Dicen que somos una sociedad en la que se ha perdido la experiencia del llanto. Llanto como algo necesario y reparador, no como elemento vulgar y soez para captar la atención y seguir desmereciendo a los restantes.

Antiguamente, sí era algo notable y casi que enriquecedor (además de estremecedor) ese amor constante más allá de la muerte. Francisco de Quevedo supo expresarlo en verso:

su cuerpo dejará, no su cuidado;

serán ceniza, mas tendrá sentido;

polvo serán, mas polvo enamorado.

Y pareciera que no mirar a los ojos de la gente ha dejado de ser una falta de respeto pasando a ser algo más que una moda. Al igual que despedirse educada y sentidamente. Queda antiguo aquello del “saludos cordiales”, y muy de mayor, o serio y distante. Desearse “salud” pudiera tener un componente político para quienes buscan más allá de lo usual y conciliador del término. Darse un “beso” puede llevarte a la cárcel o lo que es peor, quedarte fuera (en el mundo libre en el que vivimos) y ser estigmatizado. Pero llorar, lo que es llorar, no tiene encaje. Se ha olvidado, o lo hemos denostado.

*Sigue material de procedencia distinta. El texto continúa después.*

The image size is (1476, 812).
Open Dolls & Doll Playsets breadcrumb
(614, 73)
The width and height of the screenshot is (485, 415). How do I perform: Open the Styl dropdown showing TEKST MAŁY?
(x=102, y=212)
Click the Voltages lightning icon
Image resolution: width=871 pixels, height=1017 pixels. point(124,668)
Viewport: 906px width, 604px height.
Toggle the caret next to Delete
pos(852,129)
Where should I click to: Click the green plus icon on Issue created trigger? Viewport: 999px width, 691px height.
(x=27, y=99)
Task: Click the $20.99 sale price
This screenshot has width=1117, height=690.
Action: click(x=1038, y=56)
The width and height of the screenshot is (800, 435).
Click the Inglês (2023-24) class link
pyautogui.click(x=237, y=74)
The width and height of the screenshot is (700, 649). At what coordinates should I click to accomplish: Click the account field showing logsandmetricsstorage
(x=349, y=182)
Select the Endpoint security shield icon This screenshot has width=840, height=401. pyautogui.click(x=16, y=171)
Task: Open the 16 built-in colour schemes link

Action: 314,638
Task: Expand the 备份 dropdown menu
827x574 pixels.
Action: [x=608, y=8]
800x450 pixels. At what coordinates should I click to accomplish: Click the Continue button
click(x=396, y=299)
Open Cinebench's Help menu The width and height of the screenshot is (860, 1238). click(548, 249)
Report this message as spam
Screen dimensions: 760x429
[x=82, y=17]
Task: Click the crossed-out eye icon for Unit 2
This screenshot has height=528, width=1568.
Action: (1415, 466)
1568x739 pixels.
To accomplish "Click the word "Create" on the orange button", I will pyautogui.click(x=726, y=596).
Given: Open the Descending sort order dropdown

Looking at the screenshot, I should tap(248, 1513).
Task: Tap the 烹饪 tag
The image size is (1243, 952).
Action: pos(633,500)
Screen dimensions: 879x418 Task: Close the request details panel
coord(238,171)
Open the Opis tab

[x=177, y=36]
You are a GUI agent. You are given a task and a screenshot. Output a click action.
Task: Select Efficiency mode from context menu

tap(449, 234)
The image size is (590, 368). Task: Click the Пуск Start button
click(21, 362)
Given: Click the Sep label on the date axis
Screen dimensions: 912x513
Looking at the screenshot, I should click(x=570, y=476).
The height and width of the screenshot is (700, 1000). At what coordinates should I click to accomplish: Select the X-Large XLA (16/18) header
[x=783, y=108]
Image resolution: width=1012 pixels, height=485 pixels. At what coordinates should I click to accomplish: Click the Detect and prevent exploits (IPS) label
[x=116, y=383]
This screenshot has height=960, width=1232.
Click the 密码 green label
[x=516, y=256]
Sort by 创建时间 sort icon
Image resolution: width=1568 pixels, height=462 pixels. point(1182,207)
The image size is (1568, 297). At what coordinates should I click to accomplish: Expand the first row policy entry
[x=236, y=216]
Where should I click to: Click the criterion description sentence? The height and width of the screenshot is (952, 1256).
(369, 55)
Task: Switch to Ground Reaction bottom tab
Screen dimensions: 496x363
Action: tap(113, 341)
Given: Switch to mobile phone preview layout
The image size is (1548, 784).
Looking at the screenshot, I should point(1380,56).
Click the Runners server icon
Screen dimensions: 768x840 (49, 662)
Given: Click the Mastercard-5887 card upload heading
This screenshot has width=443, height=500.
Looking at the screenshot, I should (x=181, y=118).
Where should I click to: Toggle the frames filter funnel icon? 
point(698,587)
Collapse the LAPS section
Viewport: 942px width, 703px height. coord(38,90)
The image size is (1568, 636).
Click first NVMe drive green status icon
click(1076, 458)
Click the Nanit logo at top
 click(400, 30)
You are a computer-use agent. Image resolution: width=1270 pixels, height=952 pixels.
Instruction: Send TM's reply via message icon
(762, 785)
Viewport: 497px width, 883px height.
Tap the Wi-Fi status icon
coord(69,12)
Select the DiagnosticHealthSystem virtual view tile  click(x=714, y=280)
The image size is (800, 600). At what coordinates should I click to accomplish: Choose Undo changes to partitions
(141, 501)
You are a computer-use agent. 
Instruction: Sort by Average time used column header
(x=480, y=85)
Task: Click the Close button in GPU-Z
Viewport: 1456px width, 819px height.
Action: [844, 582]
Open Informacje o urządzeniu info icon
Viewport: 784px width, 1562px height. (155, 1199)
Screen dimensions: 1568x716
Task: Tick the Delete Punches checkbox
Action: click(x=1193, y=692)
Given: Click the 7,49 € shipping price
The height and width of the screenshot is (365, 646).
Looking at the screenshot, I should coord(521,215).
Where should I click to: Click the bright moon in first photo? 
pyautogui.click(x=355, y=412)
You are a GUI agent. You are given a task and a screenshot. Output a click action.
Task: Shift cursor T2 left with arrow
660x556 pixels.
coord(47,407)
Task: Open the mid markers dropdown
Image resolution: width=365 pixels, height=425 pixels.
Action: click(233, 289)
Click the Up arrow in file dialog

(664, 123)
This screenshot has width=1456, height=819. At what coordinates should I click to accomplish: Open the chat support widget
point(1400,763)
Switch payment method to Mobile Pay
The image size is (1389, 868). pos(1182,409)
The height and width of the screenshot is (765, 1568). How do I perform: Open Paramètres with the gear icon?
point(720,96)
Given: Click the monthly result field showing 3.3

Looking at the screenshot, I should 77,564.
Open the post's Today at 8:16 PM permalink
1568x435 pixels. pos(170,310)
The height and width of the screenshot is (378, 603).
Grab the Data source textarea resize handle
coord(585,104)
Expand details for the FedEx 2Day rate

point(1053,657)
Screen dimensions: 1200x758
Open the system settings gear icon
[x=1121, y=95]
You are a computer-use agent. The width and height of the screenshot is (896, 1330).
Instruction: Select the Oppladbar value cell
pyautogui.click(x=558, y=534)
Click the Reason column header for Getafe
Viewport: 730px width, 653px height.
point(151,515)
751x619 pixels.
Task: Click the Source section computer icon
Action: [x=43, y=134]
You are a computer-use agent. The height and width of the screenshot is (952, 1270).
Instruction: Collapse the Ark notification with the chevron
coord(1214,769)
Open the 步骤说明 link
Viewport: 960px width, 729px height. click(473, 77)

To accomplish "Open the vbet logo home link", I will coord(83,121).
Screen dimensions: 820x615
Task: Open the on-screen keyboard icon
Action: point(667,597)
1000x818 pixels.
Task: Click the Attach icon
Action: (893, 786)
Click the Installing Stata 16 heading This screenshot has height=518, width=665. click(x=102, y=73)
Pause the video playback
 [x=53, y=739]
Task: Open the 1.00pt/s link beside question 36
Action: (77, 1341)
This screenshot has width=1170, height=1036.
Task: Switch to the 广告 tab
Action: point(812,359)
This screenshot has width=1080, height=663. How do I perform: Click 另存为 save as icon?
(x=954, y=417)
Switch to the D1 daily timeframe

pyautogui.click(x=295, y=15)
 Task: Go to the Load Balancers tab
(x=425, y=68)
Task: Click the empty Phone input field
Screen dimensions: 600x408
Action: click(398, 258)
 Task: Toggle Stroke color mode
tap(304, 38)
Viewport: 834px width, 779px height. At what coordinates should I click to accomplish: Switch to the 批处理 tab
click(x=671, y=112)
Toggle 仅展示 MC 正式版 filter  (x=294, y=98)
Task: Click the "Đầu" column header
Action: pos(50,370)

Siendo un adolescente, y estando ya bien crecido, mi timidez y ese cabreo que tenía con todo lo existente me empobrecía de más con un comportamiento que rayaba lo introvertido si no me encontraba en un ambiente favorable o no se sabe qué. Eso era fruto de mi desconocimiento, y porque mi personalidad aún no estaba forjada. También de la educación y el entorno, en el que muchas veces por querer o pretender algo se conseguía todo lo contrario. Pero no culpo a nadie de aquello, uno es lo que tiene que ser pasado un tiempo.  

En cambio, y ya como escritor, se observan los saludos, las despedidas y todos esos atajos invisibles entre la realidad, la ficción, la historia y los mitos y se incide más si cabe en la experiencia del llanto olvidado. Escribir no es dejar la mente en blanco, es la misma miseria moral, económica y vital que vivir, por eso mismo uno nunca debería curarse de sus pasiones ni renegar de lo que ha sido. Escribir es como el pan negro. Algo que unos lo toman como si fuera blanco, y otros que ni se atreven a tocarlo. A todos: polvo serán, mas polvo enamorado.

Y vivir te hace “no olvidar” que en el mundo existen hoy en día más de treinta conflictos de alta intensidad, además de otros muchos, cientos, con igual fin. Vivir en sí mismo es un conflicto social, un fenómeno motor, una reacción… Cuesta creer que sumando experiencias perdamos el llanto como algo necesario y reparador. ¿Qué tendrá nuestra educación que algo o mucho falla, o falló? ¿Acaso no leímos, o nos leyeron, suficientes cuentos o historietas de niños… y de mayores?